While both communities think in terms of networks, they both make quite different assumptions concerning the reality of words. According to the representatives of the first group, they are decomposed (meaning, form, sound) requiring recomposition (synthesis), while for the second (relational view) words exist right from the start as holistic entities (dictionary view), though linked in various ways: topically (Roget, 1852), semantically (Fellbaum, 1998) or other sorts of associations (Kiss, 1968; Schvaneveldt, 1989; Nelson, McEvoy, & Schreiber, 1999). It is this linkage that sets this group apart from traditional, alphabetically organized lexicons.

It seems that the two communities work on different planes (vertical/horizontal) and on different time scales, one being fast, and the other one slow (Kahneman, 2011). Psychologists describe the way words are synthesized in real-time (online processing), while computational linguists try to present a map of the (collective) ‘mental lexicon’, allowing for offline processing (navigation). 

Working on an extremely small scale (generally fewer than 100 words), psychologists studying the time course of word production (Kerr et al., 2023) cannot offer us a usable resource (map) all the more as this is not their goal, while lexicographers still have a hard time dealing with the diversity of inputs at the onset of the search and the variety of navigational strategies. To overcome these problems, they would need not only to spend more time observing real users (Lew, 2001, de Schryver & Joffe, 2004), but also try to create a much larger set of associations than those available in WordNet (Fellbaum, 1998).

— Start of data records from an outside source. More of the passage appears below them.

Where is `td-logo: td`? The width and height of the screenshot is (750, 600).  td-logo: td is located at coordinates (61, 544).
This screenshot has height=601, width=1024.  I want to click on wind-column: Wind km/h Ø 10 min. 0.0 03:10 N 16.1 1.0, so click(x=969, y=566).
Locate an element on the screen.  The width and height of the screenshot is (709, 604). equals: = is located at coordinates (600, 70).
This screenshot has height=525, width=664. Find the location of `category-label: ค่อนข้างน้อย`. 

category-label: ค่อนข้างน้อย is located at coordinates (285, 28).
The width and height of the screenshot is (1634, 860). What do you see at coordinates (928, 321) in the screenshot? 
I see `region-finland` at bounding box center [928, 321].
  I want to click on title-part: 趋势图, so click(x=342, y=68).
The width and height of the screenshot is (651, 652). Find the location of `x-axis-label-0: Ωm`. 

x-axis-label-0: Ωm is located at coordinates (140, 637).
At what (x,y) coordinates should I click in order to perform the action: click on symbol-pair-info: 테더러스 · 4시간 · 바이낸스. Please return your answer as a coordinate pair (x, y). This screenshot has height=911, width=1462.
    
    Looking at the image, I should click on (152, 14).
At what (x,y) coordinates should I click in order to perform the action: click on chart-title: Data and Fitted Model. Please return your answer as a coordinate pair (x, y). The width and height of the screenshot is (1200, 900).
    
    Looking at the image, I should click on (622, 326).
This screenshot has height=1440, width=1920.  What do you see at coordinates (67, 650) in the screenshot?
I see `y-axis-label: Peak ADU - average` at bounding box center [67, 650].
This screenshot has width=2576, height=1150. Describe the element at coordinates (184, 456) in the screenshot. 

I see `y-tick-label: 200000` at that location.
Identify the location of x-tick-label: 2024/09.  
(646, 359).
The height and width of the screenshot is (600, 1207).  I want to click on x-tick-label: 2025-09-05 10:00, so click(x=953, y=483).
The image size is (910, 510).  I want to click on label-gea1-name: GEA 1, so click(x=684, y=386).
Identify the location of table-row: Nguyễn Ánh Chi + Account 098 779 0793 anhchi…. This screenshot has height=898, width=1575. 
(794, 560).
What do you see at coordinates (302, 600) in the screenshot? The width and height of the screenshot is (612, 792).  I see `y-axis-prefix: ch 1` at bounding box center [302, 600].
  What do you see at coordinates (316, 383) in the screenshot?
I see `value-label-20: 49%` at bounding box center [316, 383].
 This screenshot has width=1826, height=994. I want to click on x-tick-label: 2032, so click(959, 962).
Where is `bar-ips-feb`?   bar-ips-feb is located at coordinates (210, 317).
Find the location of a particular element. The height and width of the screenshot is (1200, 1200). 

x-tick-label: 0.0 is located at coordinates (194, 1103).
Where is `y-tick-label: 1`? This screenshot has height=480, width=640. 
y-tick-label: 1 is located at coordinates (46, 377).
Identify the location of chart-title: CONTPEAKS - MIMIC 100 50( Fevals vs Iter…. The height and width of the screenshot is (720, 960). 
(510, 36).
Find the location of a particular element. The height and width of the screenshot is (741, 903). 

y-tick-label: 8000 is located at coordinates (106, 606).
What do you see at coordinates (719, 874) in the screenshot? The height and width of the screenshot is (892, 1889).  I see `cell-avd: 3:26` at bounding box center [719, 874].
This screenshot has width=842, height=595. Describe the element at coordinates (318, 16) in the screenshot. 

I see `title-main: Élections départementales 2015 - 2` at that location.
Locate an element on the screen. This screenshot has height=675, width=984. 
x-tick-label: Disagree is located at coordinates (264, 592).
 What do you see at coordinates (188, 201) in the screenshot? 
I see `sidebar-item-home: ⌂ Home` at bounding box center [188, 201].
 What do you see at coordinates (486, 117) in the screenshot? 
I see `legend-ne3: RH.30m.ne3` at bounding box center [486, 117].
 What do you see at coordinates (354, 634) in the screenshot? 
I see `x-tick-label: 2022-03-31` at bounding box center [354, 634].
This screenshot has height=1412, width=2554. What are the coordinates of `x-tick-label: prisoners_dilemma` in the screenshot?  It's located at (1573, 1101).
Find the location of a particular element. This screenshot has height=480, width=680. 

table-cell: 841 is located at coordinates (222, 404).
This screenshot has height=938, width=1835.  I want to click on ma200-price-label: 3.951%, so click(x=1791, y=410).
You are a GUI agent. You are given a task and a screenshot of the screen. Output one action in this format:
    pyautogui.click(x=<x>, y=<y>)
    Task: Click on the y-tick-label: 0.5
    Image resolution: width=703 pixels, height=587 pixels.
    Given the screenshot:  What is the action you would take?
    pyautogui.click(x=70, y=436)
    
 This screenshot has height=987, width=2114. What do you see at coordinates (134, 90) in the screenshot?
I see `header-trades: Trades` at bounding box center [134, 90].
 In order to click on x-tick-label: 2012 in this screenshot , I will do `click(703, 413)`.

To this end, we need to draw on a large variety (well-balanced set) of corpora. A big step in this direction has been made by the creators of BABELNET (Navigli, et al., 2021) and JeuxDeMots (Lafourcade & Joubert, 2015). Actually, the list of lexical graphs and word association thesauri keeps growing (Zock & Biemann, 2020). By and large, the availability of big data and sophisticated corpus processing tools (Kilgarriff et al., 2008) allows us nowadays to create new resources and study all kinds of interesting lexicon-related problems (Zhang, 2023, Grefenstette, 2008). 

More recently a new set of techniques has taken the world by storm: Large Language Models (LLMs), Chat-GPT (Riedl, 2023) being the best known. Causing a gold rush and radical paradigm shift, LLMs had an impact in many areas, including AI, NLP, and beyond, even the lexicon (de Schryver, 2023, Lew, 2023). Unlike distributional semantics (Lenci & Sahlgren, 2023), LLMs focus not only on words but also on units of different sizes: sublexical elements, flemmas (word families). Since all of them seem to be relevant to explaining the functioning of language we should think twice next time about what to focus on lemmas, words, or flemmas (see Stoeckel et al., 2020). 

As one can see, several communities are concerned with the cognitive aspects of the lexicon, theoretical and applied linguists (lexicographers), computer scientists (corpus linguistics), psychologists (association networks), and specialists working on complex graphs (Siew, et al., 2019; De Deyne et al., 2016; Wilks & Meara, 2002). They all could make precious contributions while benefiting from each other’s work. Alas, this is still not yet quite the case, which is why we keep organizing this kind of workshop. 

On a more positive note, in the recent past, there have many new, interesting developments. They have huge potential, increasing tremendously the benefits of learning from each other and working together. Yet, it’s up to us to take our chances, to reach out, and to cross the borders of our discipline. So, what are we waiting for?